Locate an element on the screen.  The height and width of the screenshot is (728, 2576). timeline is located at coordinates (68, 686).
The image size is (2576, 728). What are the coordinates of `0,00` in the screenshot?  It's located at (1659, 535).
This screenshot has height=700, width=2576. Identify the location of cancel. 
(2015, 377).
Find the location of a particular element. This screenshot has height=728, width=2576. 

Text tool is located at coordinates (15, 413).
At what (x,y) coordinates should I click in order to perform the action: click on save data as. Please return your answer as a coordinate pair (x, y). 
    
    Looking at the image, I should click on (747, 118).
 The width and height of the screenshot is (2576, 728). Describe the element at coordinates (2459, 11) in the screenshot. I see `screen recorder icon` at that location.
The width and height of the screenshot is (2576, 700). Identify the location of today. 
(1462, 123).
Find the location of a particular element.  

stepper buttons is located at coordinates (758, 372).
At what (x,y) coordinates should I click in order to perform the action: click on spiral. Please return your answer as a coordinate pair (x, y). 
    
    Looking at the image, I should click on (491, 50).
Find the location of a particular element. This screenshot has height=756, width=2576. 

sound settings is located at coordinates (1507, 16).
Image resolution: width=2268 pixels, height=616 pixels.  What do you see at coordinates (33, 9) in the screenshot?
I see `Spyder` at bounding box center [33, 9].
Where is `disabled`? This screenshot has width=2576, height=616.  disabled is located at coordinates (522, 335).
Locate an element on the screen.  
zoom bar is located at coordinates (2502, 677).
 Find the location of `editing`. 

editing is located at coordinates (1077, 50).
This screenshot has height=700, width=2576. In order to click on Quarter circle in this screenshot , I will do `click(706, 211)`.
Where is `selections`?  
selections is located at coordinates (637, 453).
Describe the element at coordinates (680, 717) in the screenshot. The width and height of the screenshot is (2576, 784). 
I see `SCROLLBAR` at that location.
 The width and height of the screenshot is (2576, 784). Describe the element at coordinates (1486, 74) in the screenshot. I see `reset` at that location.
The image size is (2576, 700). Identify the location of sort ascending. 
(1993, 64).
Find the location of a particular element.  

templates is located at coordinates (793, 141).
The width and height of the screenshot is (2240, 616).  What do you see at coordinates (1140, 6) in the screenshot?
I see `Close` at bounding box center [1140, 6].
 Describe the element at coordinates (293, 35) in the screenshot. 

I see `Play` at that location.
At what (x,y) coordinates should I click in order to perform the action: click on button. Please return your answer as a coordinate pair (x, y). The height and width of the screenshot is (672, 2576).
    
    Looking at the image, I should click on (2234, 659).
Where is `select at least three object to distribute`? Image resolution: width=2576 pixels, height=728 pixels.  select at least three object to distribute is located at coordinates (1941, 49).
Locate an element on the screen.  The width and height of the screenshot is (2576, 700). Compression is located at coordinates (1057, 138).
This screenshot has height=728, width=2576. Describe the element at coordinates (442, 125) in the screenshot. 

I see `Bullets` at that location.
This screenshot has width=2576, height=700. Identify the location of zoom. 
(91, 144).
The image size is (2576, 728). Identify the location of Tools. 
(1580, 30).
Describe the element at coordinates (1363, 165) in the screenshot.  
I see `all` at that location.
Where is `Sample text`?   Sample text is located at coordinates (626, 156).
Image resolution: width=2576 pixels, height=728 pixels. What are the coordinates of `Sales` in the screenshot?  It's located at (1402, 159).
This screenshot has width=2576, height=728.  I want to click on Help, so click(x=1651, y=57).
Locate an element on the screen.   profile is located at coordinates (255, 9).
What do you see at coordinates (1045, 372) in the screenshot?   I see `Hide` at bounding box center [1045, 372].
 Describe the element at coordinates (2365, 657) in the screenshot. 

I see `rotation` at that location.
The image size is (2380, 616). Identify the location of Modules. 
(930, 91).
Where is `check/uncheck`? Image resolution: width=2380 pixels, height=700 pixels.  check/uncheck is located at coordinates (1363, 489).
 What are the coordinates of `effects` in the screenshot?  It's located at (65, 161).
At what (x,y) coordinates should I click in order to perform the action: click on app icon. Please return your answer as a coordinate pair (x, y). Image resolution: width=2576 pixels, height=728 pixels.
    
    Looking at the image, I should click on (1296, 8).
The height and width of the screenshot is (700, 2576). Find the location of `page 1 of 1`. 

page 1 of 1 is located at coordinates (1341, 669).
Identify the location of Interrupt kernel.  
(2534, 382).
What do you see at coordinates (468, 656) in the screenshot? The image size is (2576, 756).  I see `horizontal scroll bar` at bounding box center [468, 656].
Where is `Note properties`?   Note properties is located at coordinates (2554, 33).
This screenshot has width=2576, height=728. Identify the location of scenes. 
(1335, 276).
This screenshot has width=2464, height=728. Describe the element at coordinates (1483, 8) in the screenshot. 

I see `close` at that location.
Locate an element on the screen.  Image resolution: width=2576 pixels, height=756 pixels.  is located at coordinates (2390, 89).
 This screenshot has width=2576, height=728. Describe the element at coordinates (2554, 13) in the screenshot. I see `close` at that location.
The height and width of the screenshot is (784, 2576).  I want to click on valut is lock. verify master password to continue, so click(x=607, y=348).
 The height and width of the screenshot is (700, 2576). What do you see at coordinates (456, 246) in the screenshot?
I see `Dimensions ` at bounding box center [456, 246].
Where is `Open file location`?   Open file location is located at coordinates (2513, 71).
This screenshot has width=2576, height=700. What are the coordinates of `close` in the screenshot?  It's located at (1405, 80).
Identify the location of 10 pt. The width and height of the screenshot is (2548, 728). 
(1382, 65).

[What you should do]:
Copy the material verbatim, starting at the line containing "This screenshot has height=700, width=2576. In" and ending with the line containing "coordinates (626, 156).", both included.

[Complete output]:
This screenshot has height=700, width=2576. In order to click on Quarter circle in this screenshot , I will do `click(706, 211)`.
Where is `selections`?  
selections is located at coordinates (637, 453).
Describe the element at coordinates (680, 717) in the screenshot. The width and height of the screenshot is (2576, 784). 
I see `SCROLLBAR` at that location.
 The width and height of the screenshot is (2576, 784). Describe the element at coordinates (1486, 74) in the screenshot. I see `reset` at that location.
The image size is (2576, 700). Identify the location of sort ascending. 
(1993, 64).
Find the location of a particular element.  

templates is located at coordinates (793, 141).
The width and height of the screenshot is (2240, 616).  What do you see at coordinates (1140, 6) in the screenshot?
I see `Close` at bounding box center [1140, 6].
 Describe the element at coordinates (293, 35) in the screenshot. 

I see `Play` at that location.
At what (x,y) coordinates should I click in order to perform the action: click on button. Please return your answer as a coordinate pair (x, y). The height and width of the screenshot is (672, 2576).
    
    Looking at the image, I should click on (2234, 659).
Where is `select at least three object to distribute`? Image resolution: width=2576 pixels, height=728 pixels.  select at least three object to distribute is located at coordinates (1941, 49).
Locate an element on the screen.  The width and height of the screenshot is (2576, 700). Compression is located at coordinates (1057, 138).
This screenshot has height=728, width=2576. Describe the element at coordinates (442, 125) in the screenshot. 

I see `Bullets` at that location.
This screenshot has width=2576, height=700. Identify the location of zoom. 
(91, 144).
The image size is (2576, 728). Identify the location of Tools. 
(1580, 30).
Describe the element at coordinates (1363, 165) in the screenshot.  
I see `all` at that location.
Where is `Sample text`?   Sample text is located at coordinates (626, 156).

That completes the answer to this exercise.